Bastou apenas um passo e outros braços deram força para transformar o pacote em presente resignificando cada um de seus itens. Não vou ser mais o baú da família: estou entregando a cada um, a parte que lhe cabe. As imagens das crianças foram incorporadas aos álbuns de família. Os umbigos serão enterrados em um ritual com os quatro elementos. Sobre a terra será plantado um girassol – a planta da vida - cuja semente será selecionada e doada por uma prima bióloga. Enquanto o vento marinho soprar sobre essa terra, o sol vai orientar o florescer dessa pequena muda que regarei com a água, para que purifique os caminhos de todos.

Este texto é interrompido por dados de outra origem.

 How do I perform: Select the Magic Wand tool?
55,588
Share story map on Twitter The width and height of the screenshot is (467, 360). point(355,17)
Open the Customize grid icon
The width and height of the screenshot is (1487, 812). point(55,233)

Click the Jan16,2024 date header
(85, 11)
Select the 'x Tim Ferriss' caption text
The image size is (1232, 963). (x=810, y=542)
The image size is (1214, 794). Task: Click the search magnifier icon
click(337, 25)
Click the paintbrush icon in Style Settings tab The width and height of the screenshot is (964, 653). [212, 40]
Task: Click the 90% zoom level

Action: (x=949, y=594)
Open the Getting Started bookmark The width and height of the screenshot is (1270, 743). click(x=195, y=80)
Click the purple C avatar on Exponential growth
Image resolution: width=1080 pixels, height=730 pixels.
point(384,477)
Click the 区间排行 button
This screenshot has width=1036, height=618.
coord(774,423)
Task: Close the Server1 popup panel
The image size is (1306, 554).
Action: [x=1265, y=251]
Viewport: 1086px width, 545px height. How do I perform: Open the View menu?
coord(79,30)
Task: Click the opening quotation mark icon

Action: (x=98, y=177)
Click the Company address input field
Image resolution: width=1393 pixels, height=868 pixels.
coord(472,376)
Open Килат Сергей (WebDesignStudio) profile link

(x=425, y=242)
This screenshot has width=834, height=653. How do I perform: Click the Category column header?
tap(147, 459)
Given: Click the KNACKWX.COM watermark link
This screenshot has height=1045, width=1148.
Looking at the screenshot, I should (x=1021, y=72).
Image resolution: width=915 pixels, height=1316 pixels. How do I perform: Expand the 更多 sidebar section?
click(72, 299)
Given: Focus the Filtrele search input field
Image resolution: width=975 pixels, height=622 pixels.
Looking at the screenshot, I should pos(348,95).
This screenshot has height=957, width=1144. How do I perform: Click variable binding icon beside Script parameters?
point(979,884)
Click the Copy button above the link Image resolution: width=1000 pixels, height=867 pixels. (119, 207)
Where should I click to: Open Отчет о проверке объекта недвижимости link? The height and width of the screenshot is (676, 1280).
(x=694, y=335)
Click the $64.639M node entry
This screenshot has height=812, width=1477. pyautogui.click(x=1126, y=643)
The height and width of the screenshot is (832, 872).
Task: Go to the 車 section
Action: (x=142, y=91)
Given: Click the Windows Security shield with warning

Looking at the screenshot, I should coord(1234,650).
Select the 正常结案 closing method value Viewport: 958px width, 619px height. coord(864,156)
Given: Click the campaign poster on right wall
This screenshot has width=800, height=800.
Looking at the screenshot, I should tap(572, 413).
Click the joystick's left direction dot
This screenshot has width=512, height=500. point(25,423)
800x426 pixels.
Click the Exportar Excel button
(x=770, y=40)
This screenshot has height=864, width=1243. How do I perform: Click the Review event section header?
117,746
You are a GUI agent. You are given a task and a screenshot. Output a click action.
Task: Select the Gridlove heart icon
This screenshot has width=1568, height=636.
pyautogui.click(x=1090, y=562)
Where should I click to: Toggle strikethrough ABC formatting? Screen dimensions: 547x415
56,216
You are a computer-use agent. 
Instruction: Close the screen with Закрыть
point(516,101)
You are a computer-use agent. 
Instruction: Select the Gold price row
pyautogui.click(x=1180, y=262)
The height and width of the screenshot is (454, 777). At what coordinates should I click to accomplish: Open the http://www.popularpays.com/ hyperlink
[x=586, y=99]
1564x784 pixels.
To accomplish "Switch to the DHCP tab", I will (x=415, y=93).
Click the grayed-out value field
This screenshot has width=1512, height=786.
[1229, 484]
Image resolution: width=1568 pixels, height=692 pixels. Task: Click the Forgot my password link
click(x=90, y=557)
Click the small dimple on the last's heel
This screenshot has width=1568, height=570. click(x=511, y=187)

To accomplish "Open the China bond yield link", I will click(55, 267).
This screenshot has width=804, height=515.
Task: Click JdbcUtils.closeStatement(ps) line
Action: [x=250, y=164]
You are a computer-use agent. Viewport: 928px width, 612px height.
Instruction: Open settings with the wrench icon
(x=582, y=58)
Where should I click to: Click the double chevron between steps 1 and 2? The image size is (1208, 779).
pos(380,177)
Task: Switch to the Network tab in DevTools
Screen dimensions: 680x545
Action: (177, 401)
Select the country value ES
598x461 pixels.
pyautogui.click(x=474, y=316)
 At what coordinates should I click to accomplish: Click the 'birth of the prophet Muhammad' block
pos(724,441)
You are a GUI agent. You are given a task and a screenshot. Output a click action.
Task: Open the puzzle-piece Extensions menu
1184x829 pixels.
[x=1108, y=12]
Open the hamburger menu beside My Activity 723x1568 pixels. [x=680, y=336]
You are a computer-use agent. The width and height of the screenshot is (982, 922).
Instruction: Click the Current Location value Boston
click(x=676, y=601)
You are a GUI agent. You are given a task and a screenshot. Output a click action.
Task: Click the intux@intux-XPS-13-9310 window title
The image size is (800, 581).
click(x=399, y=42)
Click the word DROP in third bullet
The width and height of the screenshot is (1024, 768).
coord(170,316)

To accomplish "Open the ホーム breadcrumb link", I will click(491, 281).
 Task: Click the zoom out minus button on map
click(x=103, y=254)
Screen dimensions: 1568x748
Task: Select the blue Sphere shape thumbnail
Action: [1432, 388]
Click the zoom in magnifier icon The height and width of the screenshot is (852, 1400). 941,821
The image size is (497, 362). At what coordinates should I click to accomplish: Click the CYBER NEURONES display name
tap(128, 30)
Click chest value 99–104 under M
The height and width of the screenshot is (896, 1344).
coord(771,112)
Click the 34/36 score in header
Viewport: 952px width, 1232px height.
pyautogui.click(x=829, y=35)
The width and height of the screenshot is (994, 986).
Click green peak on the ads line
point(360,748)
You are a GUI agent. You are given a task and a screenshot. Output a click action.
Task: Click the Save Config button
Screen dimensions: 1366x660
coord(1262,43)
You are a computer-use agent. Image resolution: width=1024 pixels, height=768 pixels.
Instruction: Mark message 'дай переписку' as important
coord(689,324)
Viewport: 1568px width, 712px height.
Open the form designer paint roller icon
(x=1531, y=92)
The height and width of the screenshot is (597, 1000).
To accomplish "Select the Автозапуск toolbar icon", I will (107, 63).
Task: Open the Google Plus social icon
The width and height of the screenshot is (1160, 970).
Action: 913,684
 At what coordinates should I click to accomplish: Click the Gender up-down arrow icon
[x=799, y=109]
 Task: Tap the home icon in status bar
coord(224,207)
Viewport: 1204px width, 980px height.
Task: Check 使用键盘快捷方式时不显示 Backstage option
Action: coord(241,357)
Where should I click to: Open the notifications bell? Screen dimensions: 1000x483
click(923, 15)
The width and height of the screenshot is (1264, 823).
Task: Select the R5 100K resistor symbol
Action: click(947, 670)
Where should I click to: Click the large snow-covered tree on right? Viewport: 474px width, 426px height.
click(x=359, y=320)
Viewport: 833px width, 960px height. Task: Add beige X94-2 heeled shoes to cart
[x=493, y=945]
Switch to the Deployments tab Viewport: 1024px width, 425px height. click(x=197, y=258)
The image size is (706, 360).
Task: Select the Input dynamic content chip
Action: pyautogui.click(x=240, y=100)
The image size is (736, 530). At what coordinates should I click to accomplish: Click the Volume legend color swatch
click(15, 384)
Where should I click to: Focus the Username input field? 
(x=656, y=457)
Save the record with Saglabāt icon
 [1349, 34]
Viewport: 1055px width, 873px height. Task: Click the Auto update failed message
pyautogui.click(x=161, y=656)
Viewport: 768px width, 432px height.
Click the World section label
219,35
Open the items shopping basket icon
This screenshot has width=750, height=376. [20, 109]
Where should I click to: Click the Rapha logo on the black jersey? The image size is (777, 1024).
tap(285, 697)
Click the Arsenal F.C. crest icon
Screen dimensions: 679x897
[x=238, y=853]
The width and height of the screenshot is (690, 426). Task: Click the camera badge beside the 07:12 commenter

“Mas existe também a coincidência de amor. Os dias em que o amor transita e é nosso. Minhas palavras pousam o sol sobre tua pele. E o teu sorrido desmancha o frio e os segredos. É uma estação de brilho, tempo de dar atenção ao desfile de flores e alguns sons que agradam. Tempo de ativar as matérias de sonho. O calendário nos deu esta primavera e faz das noites, noites de inverno. Para que o frio convide os corpos ao aconchego. E que haja cores outonais, festival de folhas aos nossos pés. Cobertura de arte, no caminho que percorremos juntos. Existe o tempo em que o amor é fruto. A terra nos abriga. Existe o tempo em que o amor nos inventa. E pousa as mãos de vida sobre nós.”
(Pétalas, trecho extraído do livro FÁBULAS DELICADAS de Eliana Mara Chiossi -Ed. Escrituras)

Um comentário:

  1. Temos uma FONTE inesgotável de surpresas! Agradáveis ou desagradáveis, ela sempre nos surpreende com novidades nunca dantes mencionadas!
    Quando deveria ser uma FONTE de luz e sabedoria, tornou-se FONTE de sombras e desencantos e que ainda tem o poder de puxar o tapete das nossas emoções, desencravar sentimentos antigos e revirar terras batidas, mas acima de tudo e apesar de tudo nos fortalecer e unir em prol de uma UNIÃO TRILATERAL! Vl+VR+MJ Unidos jamais seremos vencidos!!